- ZU LÖSENDE AUFGABEN:
1. Übersetze den folgenden Satz aus dem Essay über das Rasieren ins Englische: „Die Rasur der Gesichtsbehaarung ist an sich ein beiläufig abgehandelter Vorgang, eine Routine, die täglich anfällt, legt der Mann Wert darauf, im Gesichtsbereich haarlos zu erscheinen.“
2. Ändere in der Auflistung die Zeilen von der Zeile mit „http://nhungthucphamgiupda.blogspot.com/ (509, 1554)“ bis einschließlich der Zeile mit „Enregistrer un commentaire (314, 1638)“, indem du „juin“ durch „juillet“ ersetzt. Gib nur diese Zeilen aus und lass alles andere darin unverändert.

##### AUSGANGSTEXT

Rasuren

Essay
zuerst erschienen 2004 in der Welt am Sonntag

In ihrem empfehlenswerten Buch „Das Weltwissen der Siebenjährigen“ schreibt Donata Elschenbroich, zu den nötigen Erfahrungen eines siebenjährigen Kindes gehöre es, seinem Vater beim Rasieren zugeschaut zu haben. Die Rasur der Gesichtsbehaarung ist an sich ein beiläufig abgehandelter Vorgang, eine Routine, die täglich anfällt, legt der Mann Wert darauf, im Gesichtsbereich haarlos zu erscheinen. Für den kindlichen Zuschauer hat dieser Vorgang nichts beiläufiges, es ist eine Sensation, wie der Mann es macht: Ob nun weihnachtlich leise mit gepinseltem Schaum oder dem brummenden Elektrogerät - Bartstoppeln, die über Nacht das Männergesicht wie mit dem Bleistift gepünktelt haben, sie verschwinden; tatsächlich ist der französische Ursprung des Verbums Rasieren mit dem des Radierens verwandt.

##########
##### GESPEICHERTE DATEN

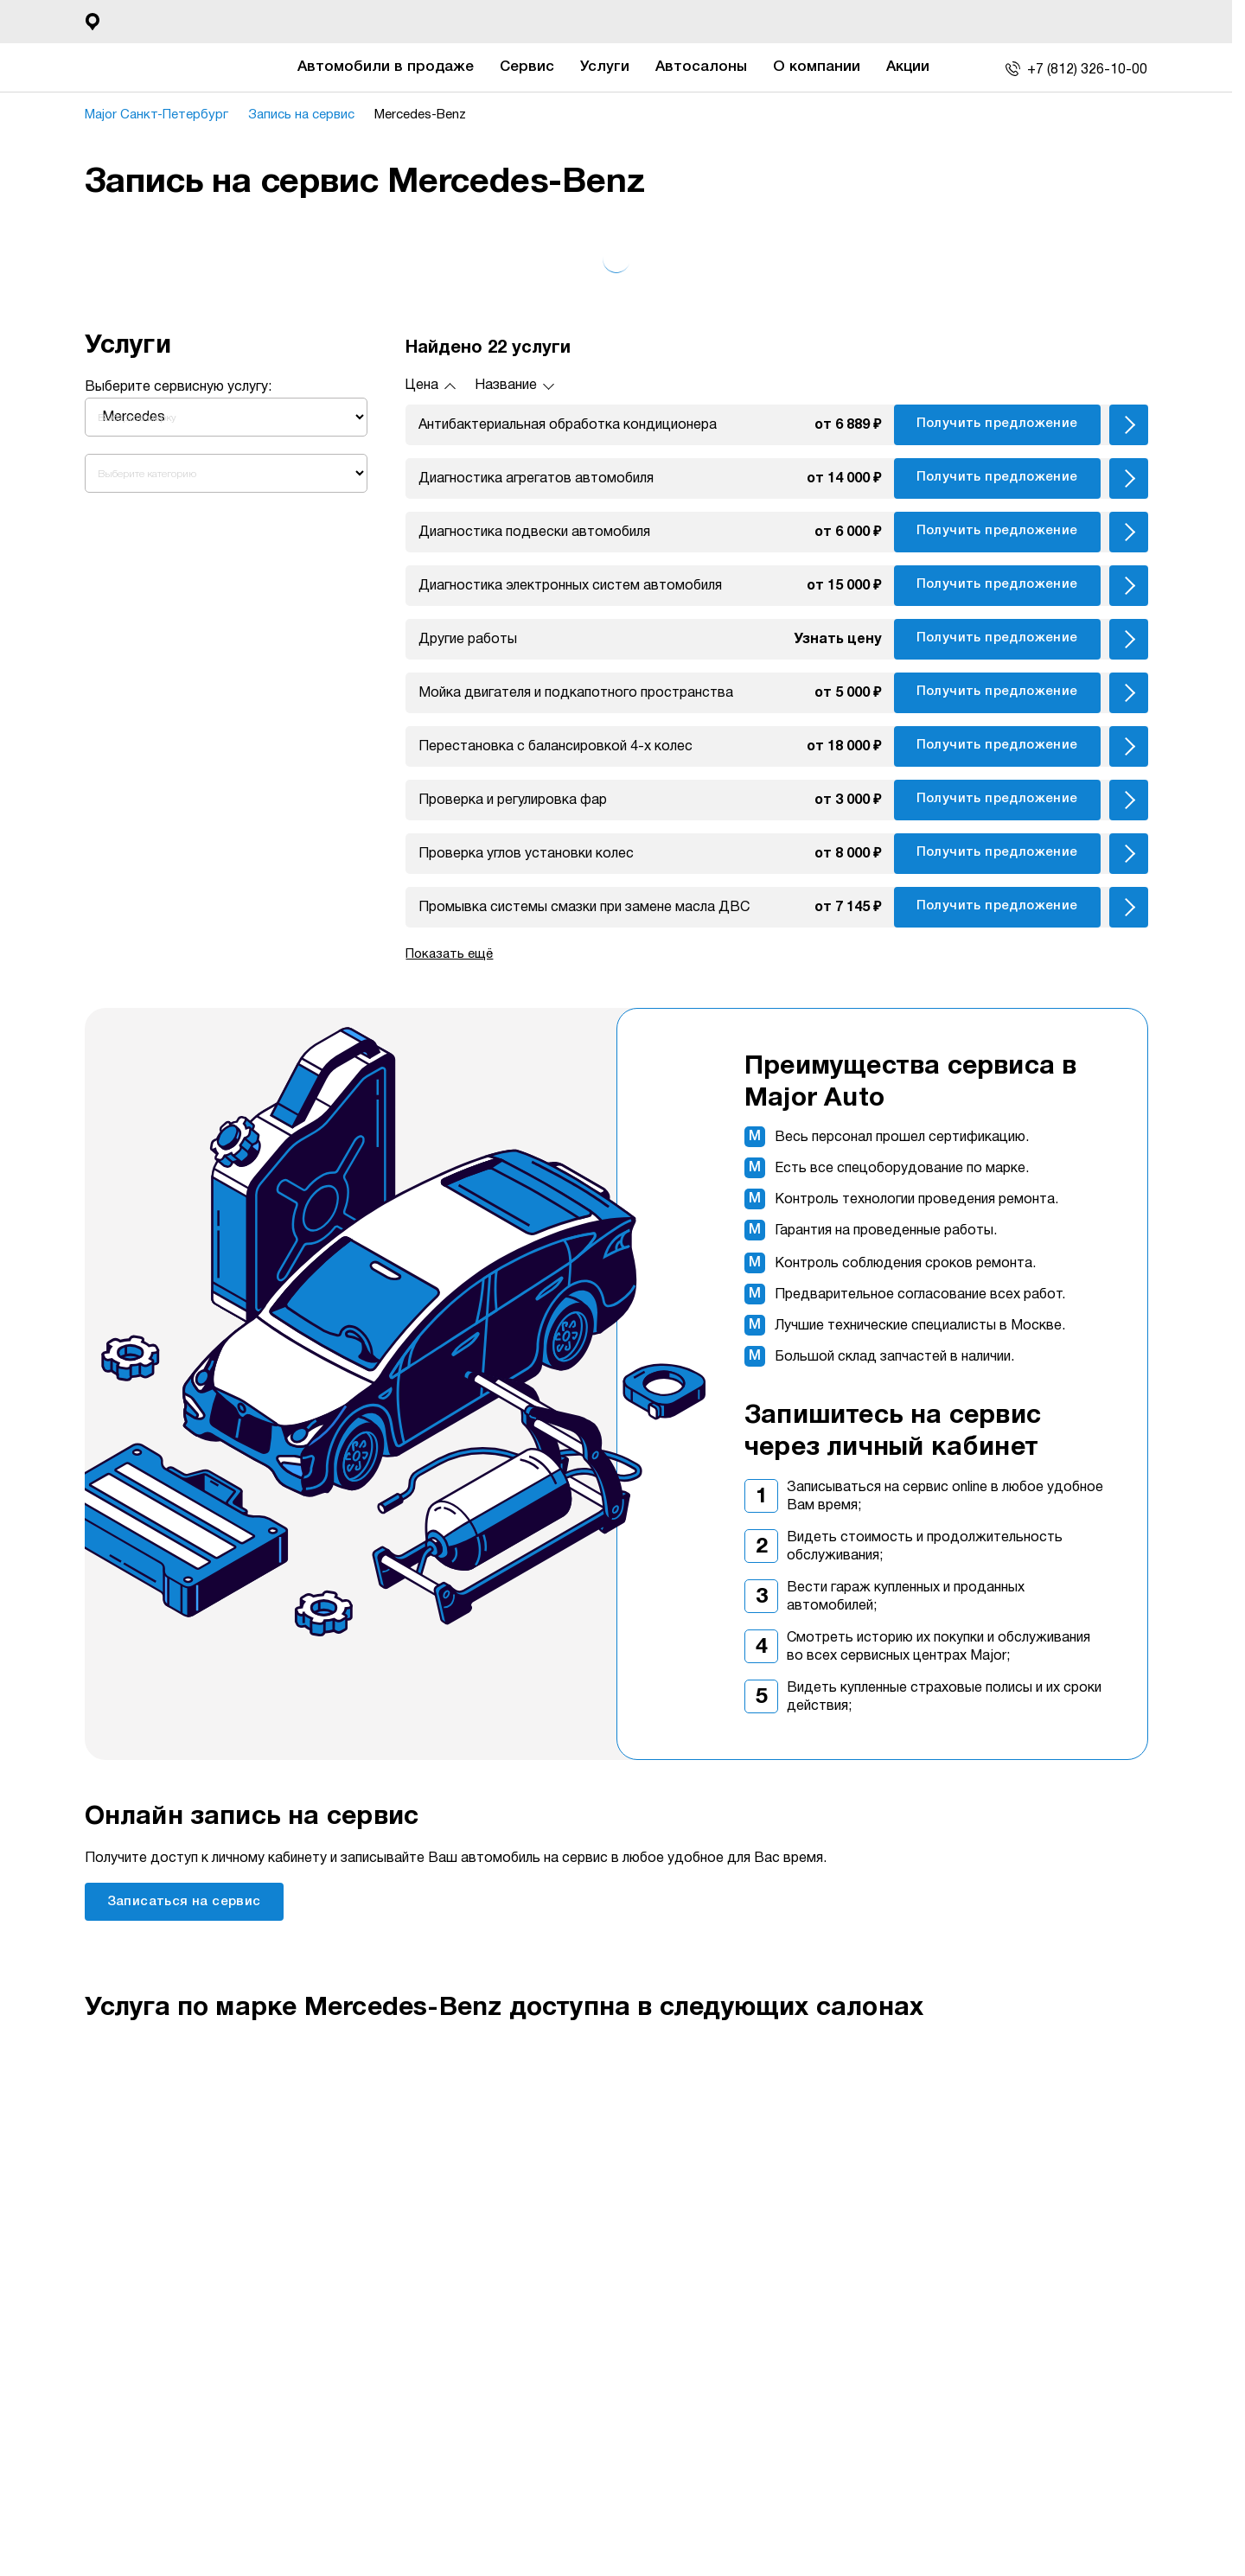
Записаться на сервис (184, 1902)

##########
##### GESPEICHERTE DATEN

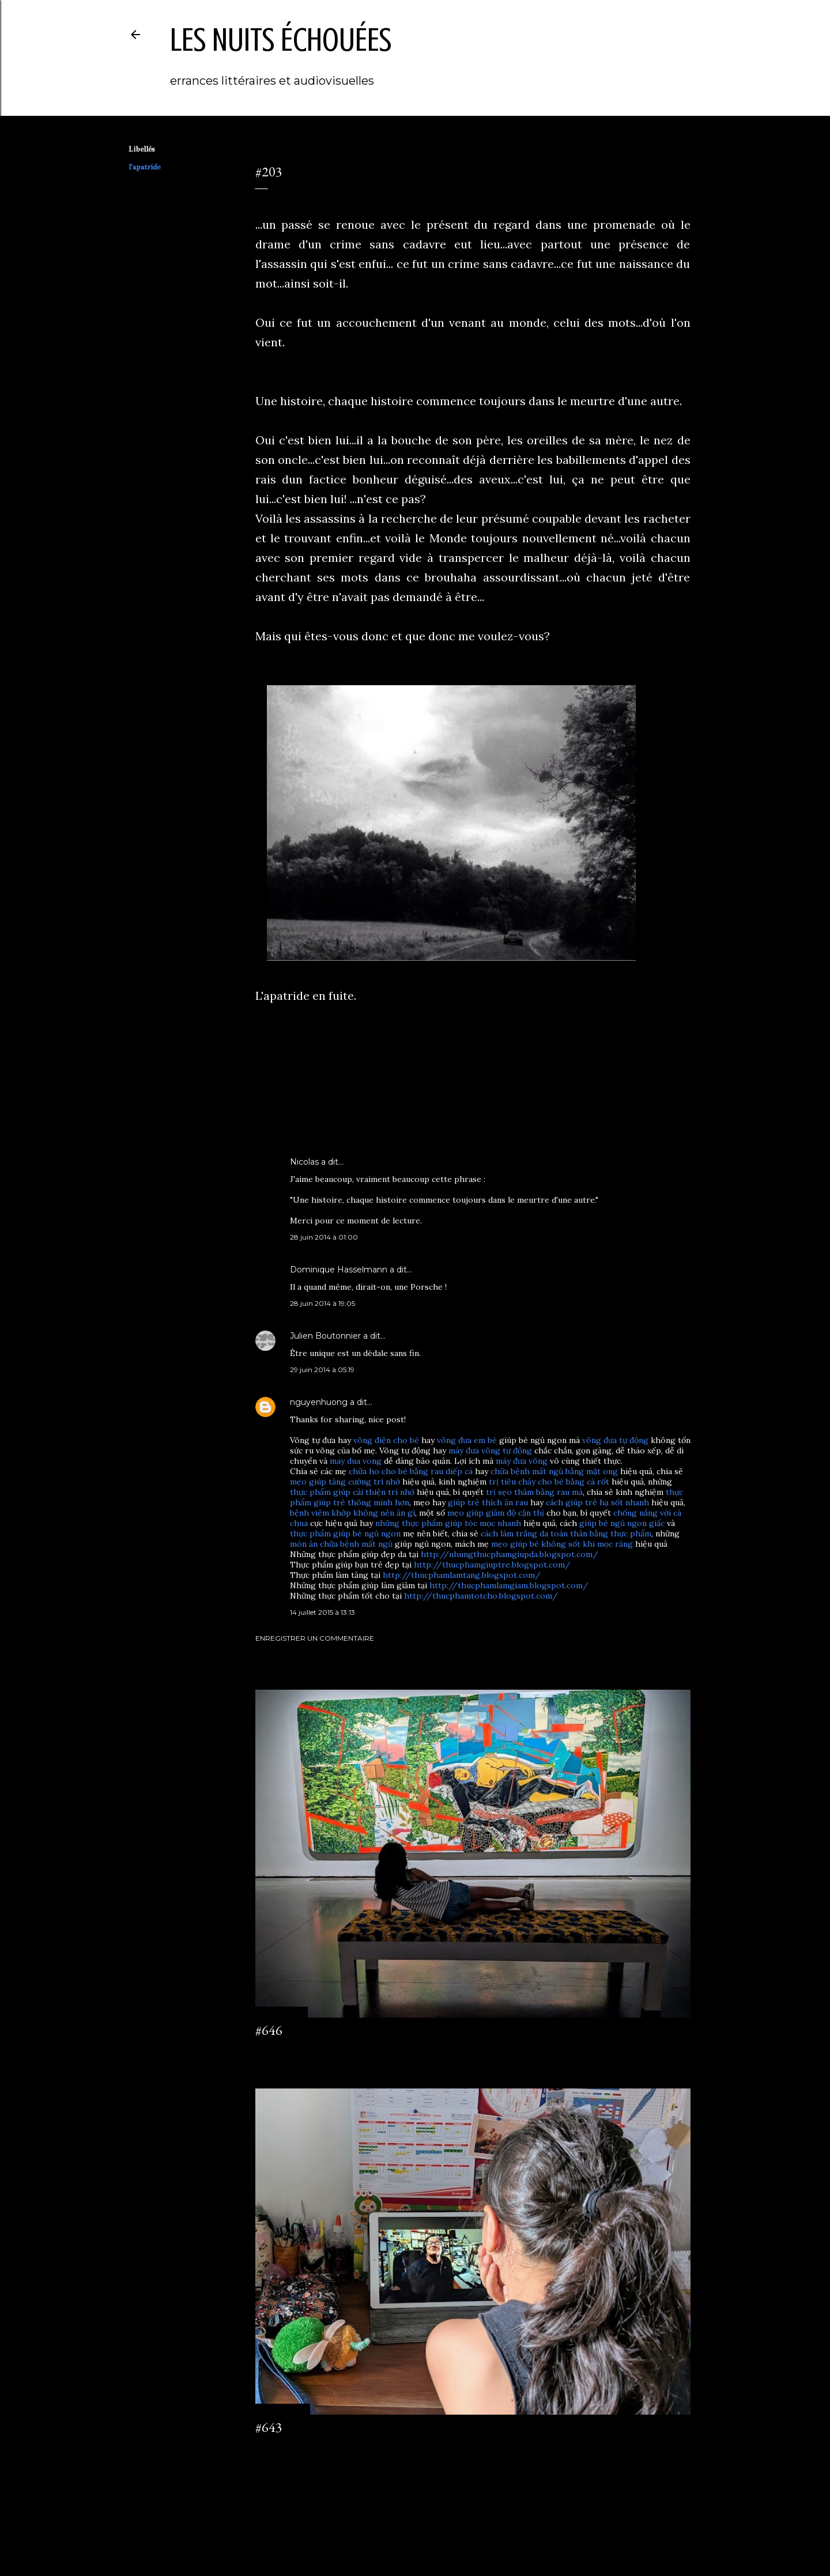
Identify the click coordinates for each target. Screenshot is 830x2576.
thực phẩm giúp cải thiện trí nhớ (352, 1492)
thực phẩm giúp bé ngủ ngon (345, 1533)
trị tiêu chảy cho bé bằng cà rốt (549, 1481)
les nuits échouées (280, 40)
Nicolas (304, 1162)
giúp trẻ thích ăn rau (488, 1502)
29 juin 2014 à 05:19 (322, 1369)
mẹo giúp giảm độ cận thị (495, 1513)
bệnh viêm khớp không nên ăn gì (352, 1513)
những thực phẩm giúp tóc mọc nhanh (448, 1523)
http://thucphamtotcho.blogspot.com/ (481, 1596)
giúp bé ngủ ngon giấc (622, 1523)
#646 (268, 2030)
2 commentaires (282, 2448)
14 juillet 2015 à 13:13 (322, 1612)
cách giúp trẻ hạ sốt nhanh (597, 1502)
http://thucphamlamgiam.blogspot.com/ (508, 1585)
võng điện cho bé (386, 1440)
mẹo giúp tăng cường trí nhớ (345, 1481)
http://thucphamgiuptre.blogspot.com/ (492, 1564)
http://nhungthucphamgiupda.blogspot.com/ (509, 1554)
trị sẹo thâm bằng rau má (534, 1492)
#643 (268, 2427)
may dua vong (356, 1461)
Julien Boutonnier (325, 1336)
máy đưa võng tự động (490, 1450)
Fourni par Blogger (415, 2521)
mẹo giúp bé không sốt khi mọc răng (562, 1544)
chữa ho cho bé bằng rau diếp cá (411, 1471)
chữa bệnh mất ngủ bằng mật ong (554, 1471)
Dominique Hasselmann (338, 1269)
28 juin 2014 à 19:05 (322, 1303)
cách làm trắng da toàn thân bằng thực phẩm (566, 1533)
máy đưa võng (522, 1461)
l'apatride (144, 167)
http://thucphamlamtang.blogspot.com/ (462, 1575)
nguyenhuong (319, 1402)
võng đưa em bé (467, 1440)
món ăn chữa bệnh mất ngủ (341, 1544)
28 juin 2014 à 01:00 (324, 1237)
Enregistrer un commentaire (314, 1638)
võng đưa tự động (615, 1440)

##########
##### GESPEICHERTE DATEN

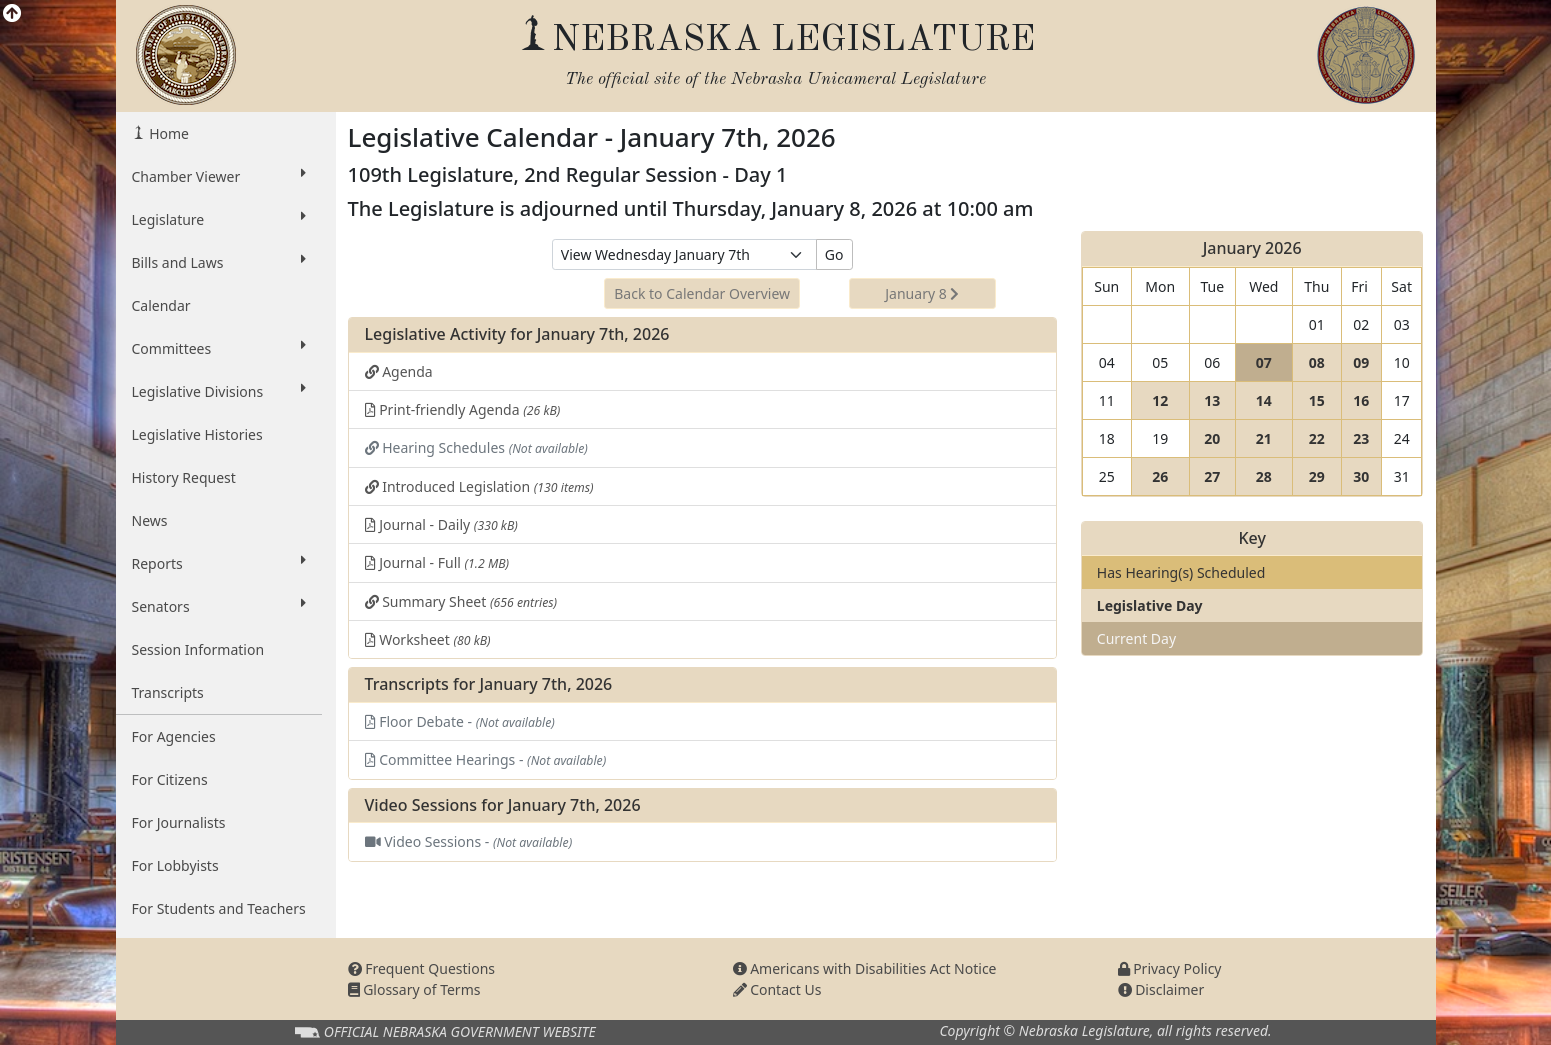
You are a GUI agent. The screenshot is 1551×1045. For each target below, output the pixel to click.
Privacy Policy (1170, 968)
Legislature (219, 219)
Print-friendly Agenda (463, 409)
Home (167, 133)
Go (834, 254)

##########

- LÖSUNGEN JE AUFGABE:
1. Shaving facial hair is in itself a process dealt with in passing, a routine that comes up every day if a man places value on appearing hairless on his face.

2.
http://nhungthucphamgiupda.blogspot.com/ (509, 1554)
trị sẹo thâm bằng rau má (534, 1492)
#643 (268, 2427)
may dua vong (356, 1461)
Julien Boutonnier (325, 1336)
máy đưa võng tự động (490, 1450)
Fourni par Blogger (415, 2521)
mẹo giúp bé không sốt khi mọc răng (562, 1544)
chữa ho cho bé bằng rau diếp cá (411, 1471)
chữa bệnh mất ngủ bằng mật ong (554, 1471)
Dominique Hasselmann (338, 1269)
28 juillet 2014 à 19:05 (322, 1303)
cách làm trắng da toàn thân bằng thực phẩm (566, 1533)
máy đưa võng (522, 1461)
l'apatride (144, 167)
http://thucphamlamtang.blogspot.com/ (462, 1575)
nguyenhuong (319, 1402)
võng đưa em bé (467, 1440)
món ăn chữa bệnh mất ngủ (341, 1544)
28 juillet 2014 à 01:00 (324, 1237)
Enregistrer un commentaire (314, 1638)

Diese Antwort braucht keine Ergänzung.